FirstOrDefault() is a Code Smell

Conceptually, every computer program is just a series of data transformations. Most of our algorithms would take some sequence of data as an input, massage this data in some way and output another sequence. These transformations are often applied using the canonical functions Filter, Map and Reduce or, if we speak C#, the equivalent IEnumerable extensions – Where(), Select() and Aggregate().

There are also cases, though, when your algorithm needs to find a single element from the input collection based on a logical condition. In those cases, there are also a variety of options to consider. However, I think many developers are using just one of the available methods pretty much mechanically – this is the IEnumerable extension method FirstOrDefault().  I see that as a bad habit. We should be more thoughtful when selecting the right method for the task at hand. In the following sections, I will introduce FirstOrDefault() as well as some other alternative methods that may prove to be a better choice in some particular circumstances. Concretely, the methods I’m about to examine are: First(), SingleOrDefault() and Single().

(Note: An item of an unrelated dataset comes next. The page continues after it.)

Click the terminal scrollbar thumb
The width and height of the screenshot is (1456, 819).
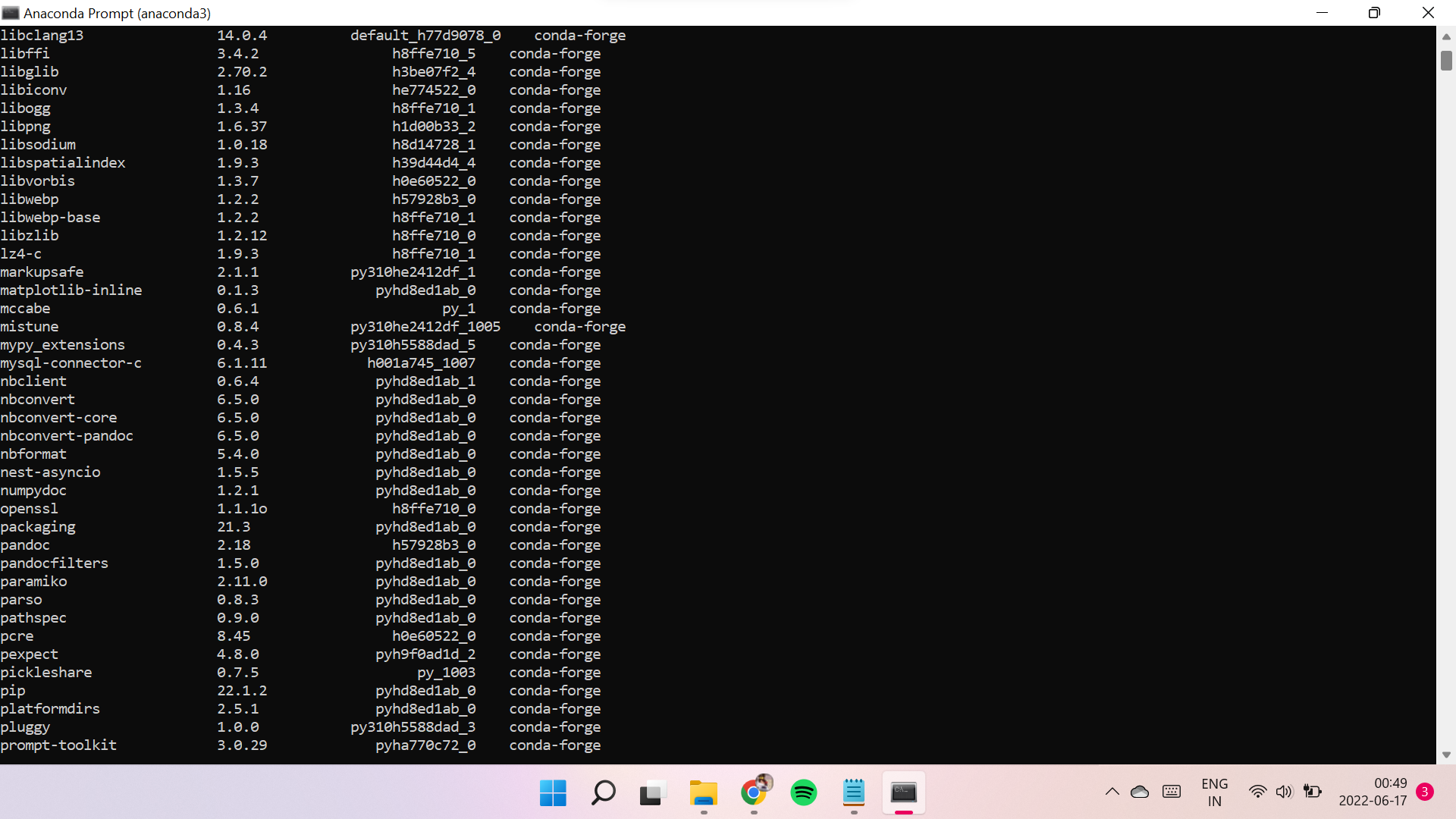pyautogui.click(x=1447, y=61)
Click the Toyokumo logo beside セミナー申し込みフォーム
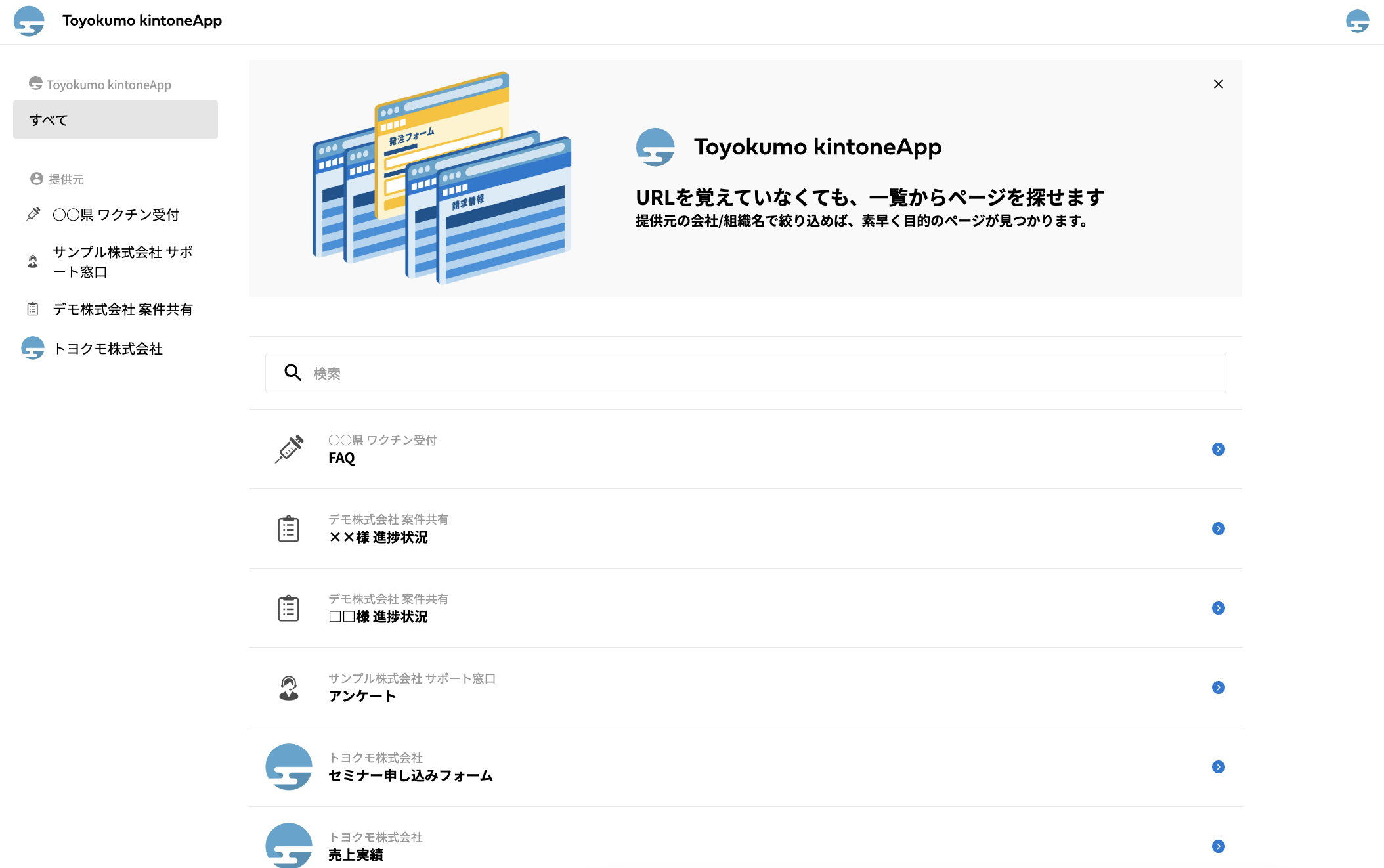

Note: All of the methods presented in this article have two overloads  – one without any input parameters(also known as a “niladic” method) and one with a single input(a “monadic” method) parameter of type Func<TSource,bool> representing a predicate for the collection elements to be checked against. The examples below will be using the monadic version, but the statements made would hold for the parameterless overload as well without any loss of generality. I will also skip the asynchronous versions as they don’t change anything in the semantics.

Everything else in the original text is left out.